- [Work task]: If a line comes after the one containing "U funkcjonariuszy (251, 1754)", leave it out; copy every line before it, and that line too, exactly as written, starting from the first line of the entries.

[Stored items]
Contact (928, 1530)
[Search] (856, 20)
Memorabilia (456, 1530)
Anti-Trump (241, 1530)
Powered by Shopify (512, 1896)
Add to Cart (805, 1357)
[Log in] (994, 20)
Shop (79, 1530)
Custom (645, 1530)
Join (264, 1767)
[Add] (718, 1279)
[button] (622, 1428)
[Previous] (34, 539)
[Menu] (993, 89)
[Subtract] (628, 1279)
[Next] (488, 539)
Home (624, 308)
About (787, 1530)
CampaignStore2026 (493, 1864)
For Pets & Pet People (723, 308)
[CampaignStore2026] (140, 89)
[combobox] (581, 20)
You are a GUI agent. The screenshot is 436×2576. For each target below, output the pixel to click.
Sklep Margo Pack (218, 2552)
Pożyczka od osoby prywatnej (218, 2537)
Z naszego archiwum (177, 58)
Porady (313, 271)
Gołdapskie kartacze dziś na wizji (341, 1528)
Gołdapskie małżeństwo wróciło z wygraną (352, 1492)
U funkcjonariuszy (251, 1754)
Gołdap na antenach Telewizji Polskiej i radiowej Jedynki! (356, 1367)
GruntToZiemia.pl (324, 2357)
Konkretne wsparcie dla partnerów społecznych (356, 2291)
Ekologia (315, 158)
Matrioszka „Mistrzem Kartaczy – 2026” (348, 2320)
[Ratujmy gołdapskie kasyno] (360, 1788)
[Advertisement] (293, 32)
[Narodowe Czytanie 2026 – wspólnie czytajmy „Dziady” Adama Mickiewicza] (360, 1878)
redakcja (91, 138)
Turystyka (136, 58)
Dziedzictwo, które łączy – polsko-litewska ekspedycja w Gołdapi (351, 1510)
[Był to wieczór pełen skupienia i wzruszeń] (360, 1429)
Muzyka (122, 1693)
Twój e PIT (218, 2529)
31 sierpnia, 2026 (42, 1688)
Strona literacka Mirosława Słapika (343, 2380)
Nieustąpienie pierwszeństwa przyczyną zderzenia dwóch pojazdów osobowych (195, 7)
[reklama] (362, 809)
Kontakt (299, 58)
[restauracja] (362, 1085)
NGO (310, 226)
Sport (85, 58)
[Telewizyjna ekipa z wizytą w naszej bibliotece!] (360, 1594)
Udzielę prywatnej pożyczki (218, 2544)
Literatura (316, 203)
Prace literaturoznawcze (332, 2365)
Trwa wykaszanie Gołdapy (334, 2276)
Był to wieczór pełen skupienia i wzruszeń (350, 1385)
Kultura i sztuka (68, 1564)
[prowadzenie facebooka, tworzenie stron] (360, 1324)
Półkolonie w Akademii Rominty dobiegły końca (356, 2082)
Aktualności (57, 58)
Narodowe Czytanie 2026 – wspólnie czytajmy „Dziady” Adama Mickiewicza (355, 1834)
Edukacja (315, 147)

- [Answer space]:
Contact (928, 1530)
[Search] (856, 20)
Memorabilia (456, 1530)
Anti-Trump (241, 1530)
Powered by Shopify (512, 1896)
Add to Cart (805, 1357)
[Log in] (994, 20)
Shop (79, 1530)
Custom (645, 1530)
Join (264, 1767)
[Add] (718, 1279)
[button] (622, 1428)
[Previous] (34, 539)
[Menu] (993, 89)
[Subtract] (628, 1279)
[Next] (488, 539)
Home (624, 308)
About (787, 1530)
CampaignStore2026 (493, 1864)
For Pets & Pet People (723, 308)
[CampaignStore2026] (140, 89)
[combobox] (581, 20)
You are a GUI agent. The screenshot is 436×2576. For each target below, output the pixel to click.
Sklep Margo Pack (218, 2552)
Pożyczka od osoby prywatnej (218, 2537)
Z naszego archiwum (177, 58)
Porady (313, 271)
Gołdapskie kartacze dziś na wizji (341, 1528)
Gołdapskie małżeństwo wróciło z wygraną (352, 1492)
U funkcjonariuszy (251, 1754)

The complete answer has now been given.